Directions: Pick out each line with the word "agent" from the material that follows.

=== Section Start ===

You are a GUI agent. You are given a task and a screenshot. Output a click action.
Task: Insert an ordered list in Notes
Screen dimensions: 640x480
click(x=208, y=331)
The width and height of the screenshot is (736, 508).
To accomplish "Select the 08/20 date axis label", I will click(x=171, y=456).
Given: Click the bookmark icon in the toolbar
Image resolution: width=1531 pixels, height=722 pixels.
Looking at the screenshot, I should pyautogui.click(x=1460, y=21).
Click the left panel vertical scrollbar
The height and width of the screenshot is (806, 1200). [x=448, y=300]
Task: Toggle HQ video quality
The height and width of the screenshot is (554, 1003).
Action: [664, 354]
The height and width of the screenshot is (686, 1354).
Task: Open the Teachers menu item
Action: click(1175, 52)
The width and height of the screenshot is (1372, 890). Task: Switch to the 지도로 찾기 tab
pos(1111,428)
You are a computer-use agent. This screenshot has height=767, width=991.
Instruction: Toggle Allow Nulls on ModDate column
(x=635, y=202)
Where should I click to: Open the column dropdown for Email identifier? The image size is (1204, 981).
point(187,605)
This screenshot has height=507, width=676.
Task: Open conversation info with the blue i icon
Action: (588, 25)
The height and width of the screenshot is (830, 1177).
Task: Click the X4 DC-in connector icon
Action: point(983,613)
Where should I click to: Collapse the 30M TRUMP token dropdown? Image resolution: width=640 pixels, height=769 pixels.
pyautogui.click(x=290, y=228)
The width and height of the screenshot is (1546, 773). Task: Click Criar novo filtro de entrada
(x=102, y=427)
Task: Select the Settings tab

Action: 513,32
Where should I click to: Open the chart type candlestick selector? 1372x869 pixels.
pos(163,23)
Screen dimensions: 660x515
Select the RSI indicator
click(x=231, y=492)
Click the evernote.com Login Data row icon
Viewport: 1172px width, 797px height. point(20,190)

=== Section End ===

Exercise answer:
You are a GUI agent. You are given a task and a screenshot. Output a click action.
You are a computer-use agent. This screenshot has height=767, width=991.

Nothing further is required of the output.